Revision as of 13:51, 16 June 2008

Summary

This game resembles the arcade game Missile Command, and tests distribution and shifting of attention, and the effect of multimodal (auditory and visual) stimuli.

Premise

The WSS White Giant is under attack! It is your job as Tactical Officer to guide the defense system to aid your fighters in shooting down incoming squadrons of enemy Wasp aircraft as well as colony against the attacks from the Wasp commander itself.

Objective

Protect the WSS White Giant, destroy all enemy Wasp aircraft, and defeat the Wasp commander.

Characters

Cheetah C-24 Fighter: See Meteor Madness

WSS White Giant: The colony that needs to be defended. It is armed with a Mobile Laser Defense Turret (MLDT) as its primary means of defense. It also gets support from the various C-24 fighters it carries.

File:ComingSoon.png

Wasp Fighters: Basic Wasp aircraft. They attack WSI ships in waves and kamikazi into the colony to take out its defenses.

File:ComingSoon.png

Cargo Box: This rewards resources and warps in right next to the colony.

File:ComingSoon.png

Wasp Commander: Enemy commander who's impervious to almost all attacks. After the main Wasp force fails, directly assaults the colony.

Gameplay

Colony Defense

The player defends the WSS White Giant, the Colony, in the center of the screen, floating somewhere in space. This colony is armed with a mobile laser defense turret (MLDT) capable of firing charged lasers from the colony to the edge of the screen. The MLDT hovers around the edge of the colony and sweeps clockwise (right arrow) or anticlockwise (left arrow) along the circular defense perimeter.

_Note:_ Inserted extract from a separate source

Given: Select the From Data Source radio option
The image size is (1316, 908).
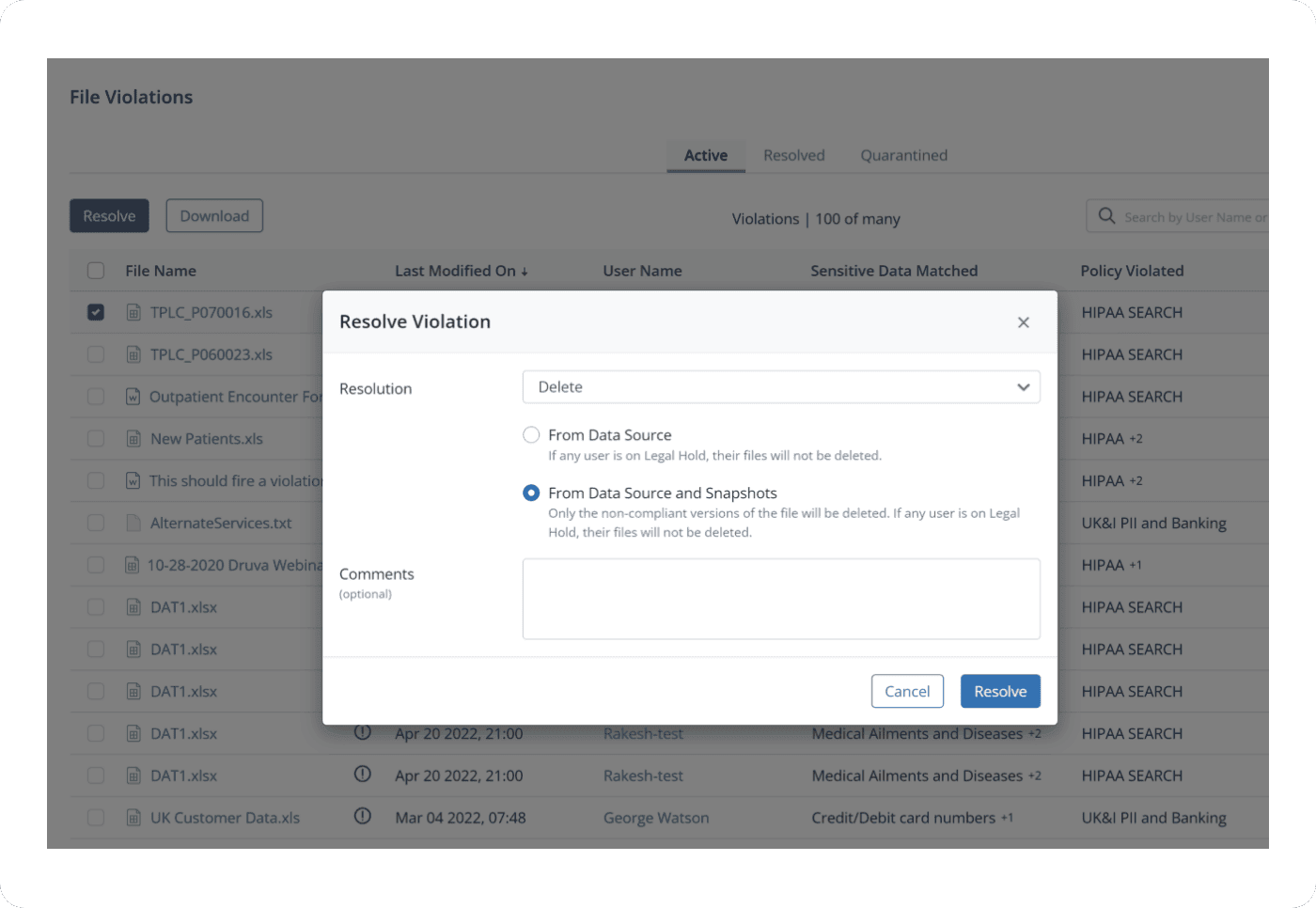Looking at the screenshot, I should pyautogui.click(x=531, y=435).
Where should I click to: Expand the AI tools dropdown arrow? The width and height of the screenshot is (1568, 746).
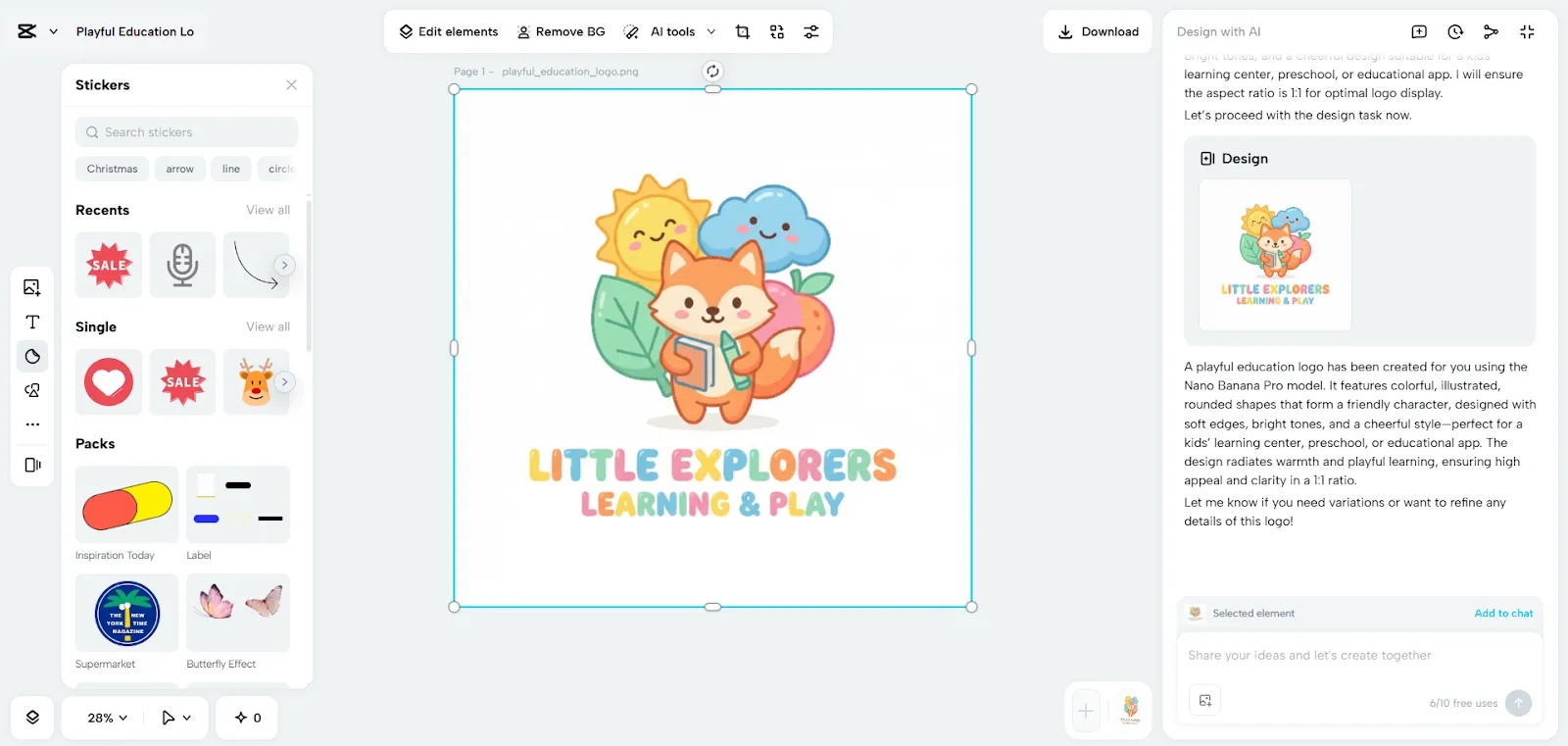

One issue with placing the base in the centre of the display rather than at the bottom of the display is that it could complicate the detection of brain electrical potentials: stimuli from the top half of space are processed in the inferior occipital lobe whereas stimuli from the bottom half of space are processed in the superior occipital lobe, so we will be recording voltages with grossly different scalp distributions and will be unable to average them together. We could go this route if it distinctly improves game play, but the price that we pay for this flexibility is that we will need double the amount of game play in order to achieve sufficient numbers of trials for successful data analysis, since we'll have to analyse targets in the upper and lower visual fields separately.
If the requirement of twice as many tests being needed is the only issue with having the colony in the center rather than in at the bottom of the screen, then I don't think it really is that much of a problem. The design of the game has already been lengthened to included more phases to help isolate the various tests and this design should provide enough of a refreshing variant to missile defense that the player will be more likely to play it more often.

As game play progresses, various enemy alien aircraft, Wasps, appear from off screen and dive at the colony in the center of the screen in an attempt to destroy it. Later on in the game, friendly ships, C-24 fighters, will appear from off screen as well, though less frequently. They will then begin to assist in the attack on the enemy alien aircrafts, which will fight back against the C-24s.

In addition to enemies, cargo boxes appear. Cargo is warped in directly next to the colony. When this is about to happen, a cue signal is sent out by the colony letting the player know from what direction the cargo will appear.

Shooting

Every time the space bar is pressed, a laser is fired from the MLDT. There is no cooldown on the laser and the laser shoots to the edge of the screen piercing through all objects it hits.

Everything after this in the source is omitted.